**The input:**
╭──

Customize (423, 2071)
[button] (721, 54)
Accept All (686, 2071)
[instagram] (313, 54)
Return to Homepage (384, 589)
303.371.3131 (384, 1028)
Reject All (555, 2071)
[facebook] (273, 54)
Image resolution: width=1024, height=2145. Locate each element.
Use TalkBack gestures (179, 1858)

╰──
╭──

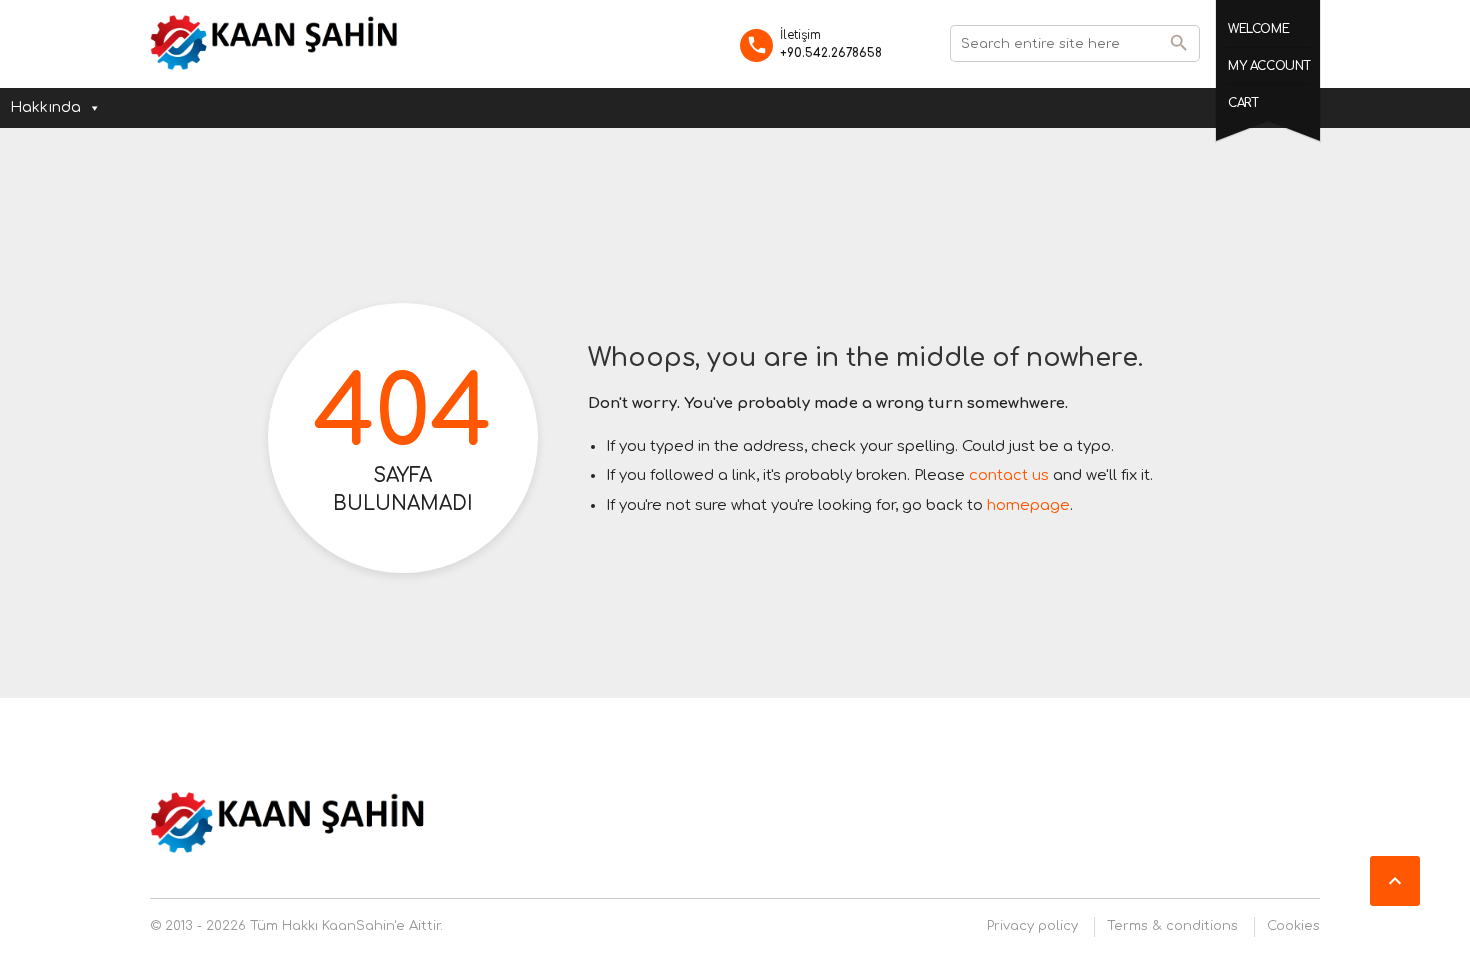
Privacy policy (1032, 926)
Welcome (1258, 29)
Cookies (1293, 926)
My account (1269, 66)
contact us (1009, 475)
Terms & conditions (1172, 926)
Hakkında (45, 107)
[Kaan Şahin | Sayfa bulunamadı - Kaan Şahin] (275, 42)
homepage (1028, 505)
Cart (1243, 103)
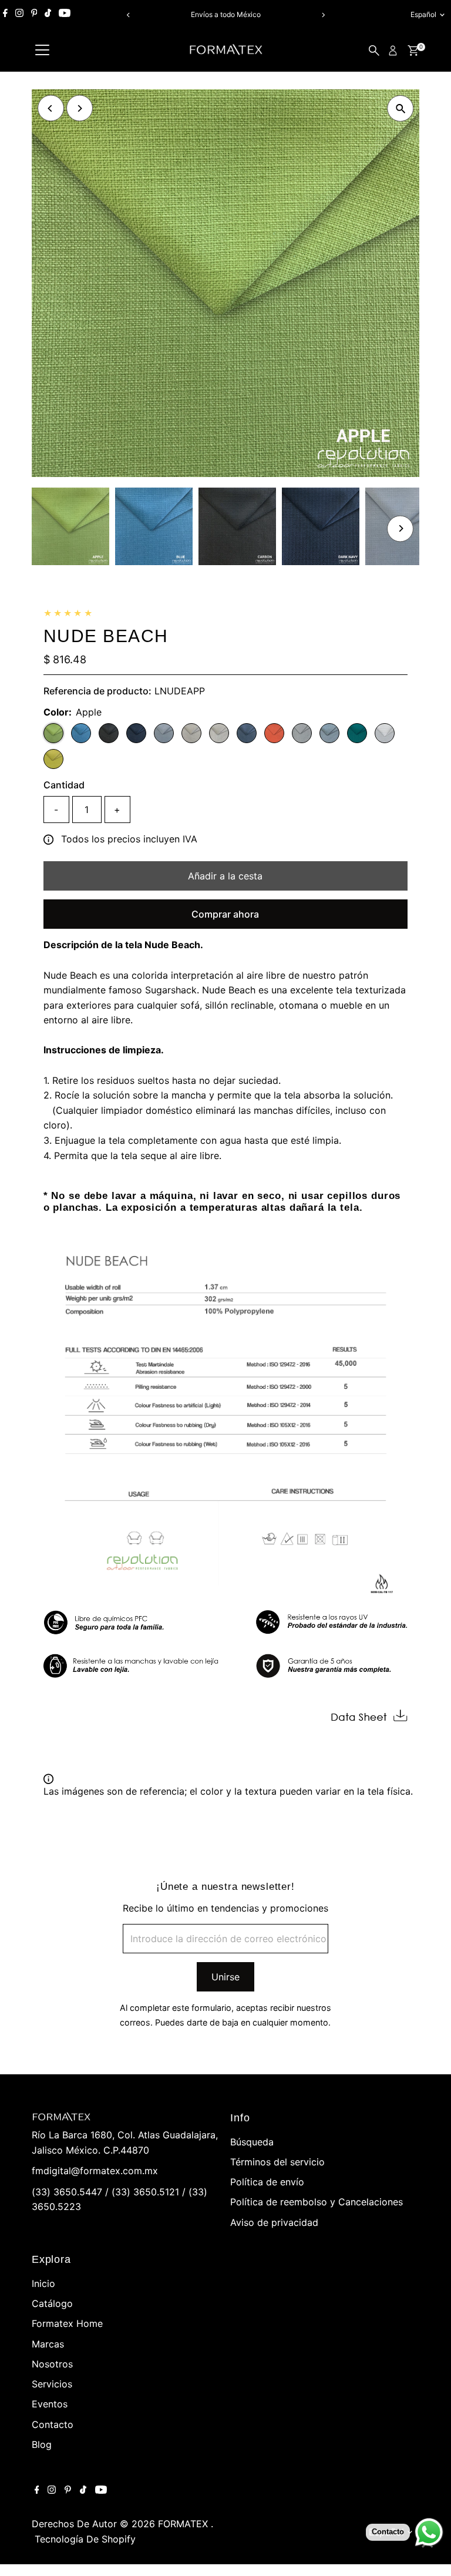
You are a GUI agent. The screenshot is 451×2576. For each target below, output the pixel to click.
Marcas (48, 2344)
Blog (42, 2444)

╰──
╭──

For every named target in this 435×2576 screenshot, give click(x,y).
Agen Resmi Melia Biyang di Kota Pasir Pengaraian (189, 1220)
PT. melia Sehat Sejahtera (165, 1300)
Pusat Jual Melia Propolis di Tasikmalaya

╰──

**What to produce:** Apply a filter to the listing above so that only lines with "click" are kept, and copy those lines.

**Task output:**
You are a GUI agent. The screenshot is 451×2576. For each target below, output the pixel to click.
For every named target in this 435×2576 screenshot, give click(x,y).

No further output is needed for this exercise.